Comelec made the announcement on Monday following the turnover of the trusted build of the Election Management System (EMS).
Jimenez said the measure aims to give the 66 local reviewers more time to further scrutinize the source code.
Based from the initial assessments done by the local reviewers, Comelec said no irregularities were found in the source code.
“They have suggestions but have not found any malicious code in the program,” Jimenez said.
The local and international review of the source was done simultaneously.
However, the international review done by Pro V&V was completed earlier this month, which led to the completion of the trusted build of EMS of the AES last week.
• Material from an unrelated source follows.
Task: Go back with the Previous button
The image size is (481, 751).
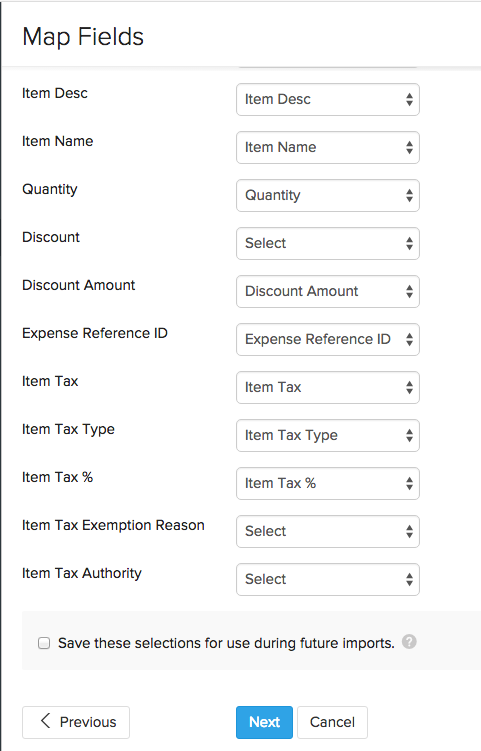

Comelec Commissioner Marlon S. Casquejo assured the source code review by Pro V&V and their local counterparts were the same.
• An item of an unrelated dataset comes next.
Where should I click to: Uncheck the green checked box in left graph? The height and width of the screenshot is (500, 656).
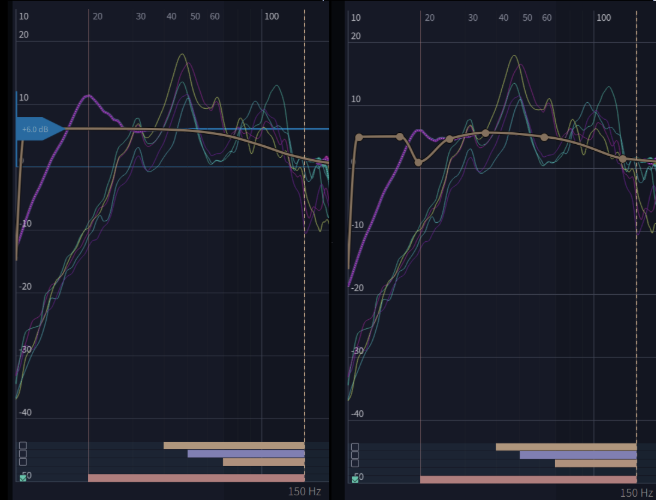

He said this could be verified by Information Technology personnel through the source code’s unique hash codes.
The Comelec, meanwhile, said it has no mandate to go after government officials who are engaged in campaigning for the election of 2019 candidates.
Jimenez said it is the Civil Service Commission (CSC), who should go after public officials who are “seemingly engaged in partisan politics.”
“It is the CSC, which has a clear mandate on that,” Jimenez said.
Citing CSC rules, he noted while public sector workers are allowed to express their political preference, they are not allowed to “foist their political opinions to their subordinates.”
The Comelec issued the statement after being asked who should be held accountable for the tarpaulin of former Special Assistant to the President and senatorial aspirant Christopher “Bong” Go in front of the gates of Camp Bagong Diwa in Taguig City, which became viral online.
He noted other individuals who have similar concerns could address such issues to the CSC.